What the task asks:
As soon as the line containing "Task: Click the third green rating star" appears in the material below, start returning lines exactly, and end with the line containing "The image size is (823, 431).".

Exercise input:
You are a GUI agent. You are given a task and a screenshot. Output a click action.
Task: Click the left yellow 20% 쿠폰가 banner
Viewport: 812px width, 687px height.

---

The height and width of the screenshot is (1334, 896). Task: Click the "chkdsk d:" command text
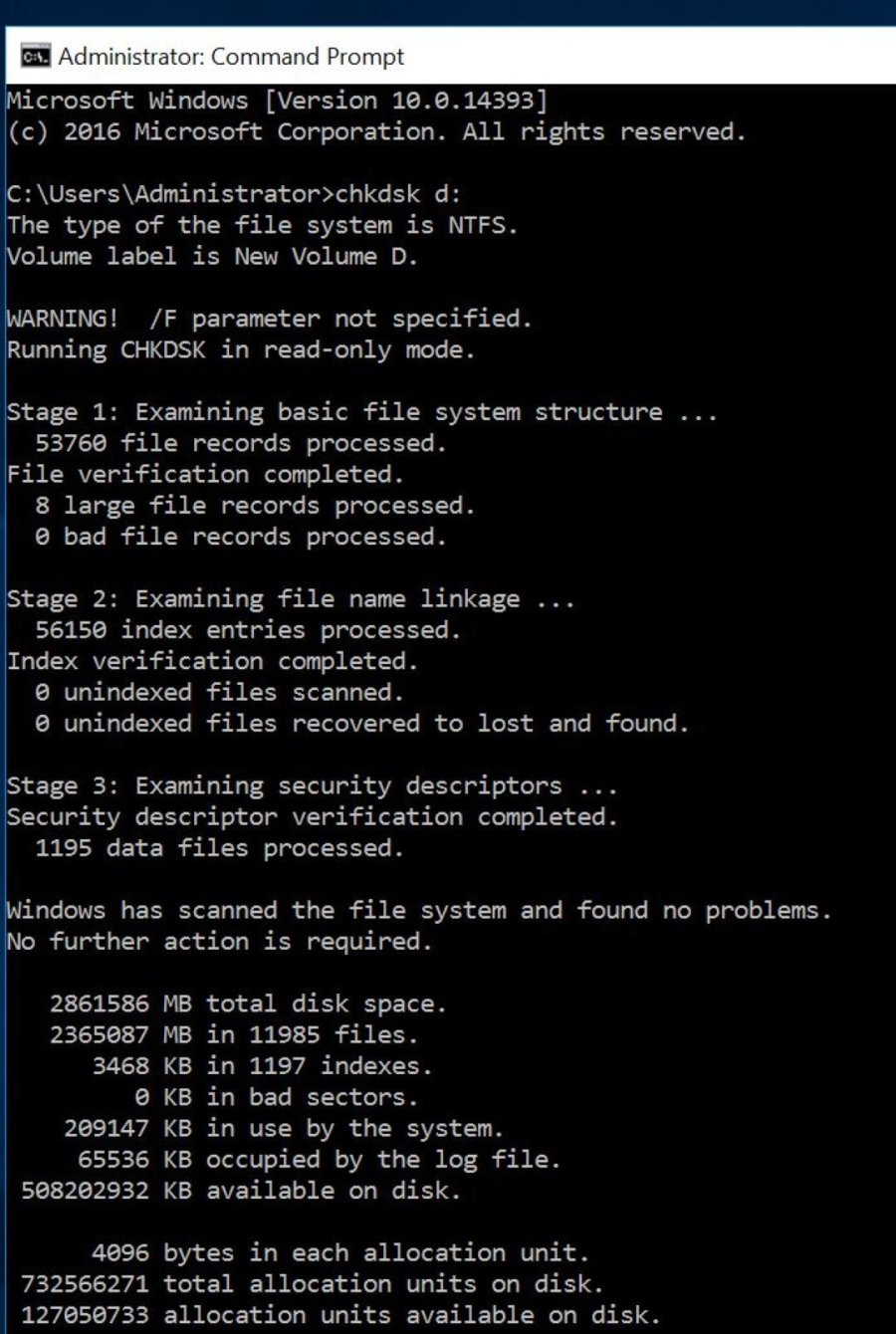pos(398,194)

...

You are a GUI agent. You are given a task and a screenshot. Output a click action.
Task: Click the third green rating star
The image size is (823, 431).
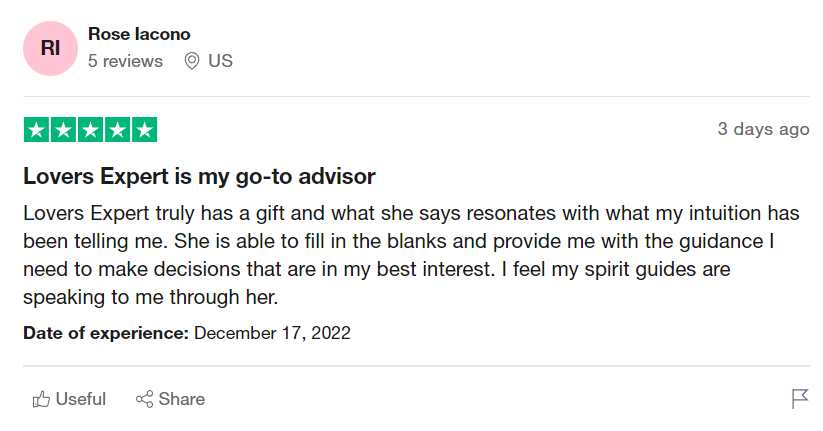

Output for this exercise:
Task: Click the third green rating star
The image size is (823, 431).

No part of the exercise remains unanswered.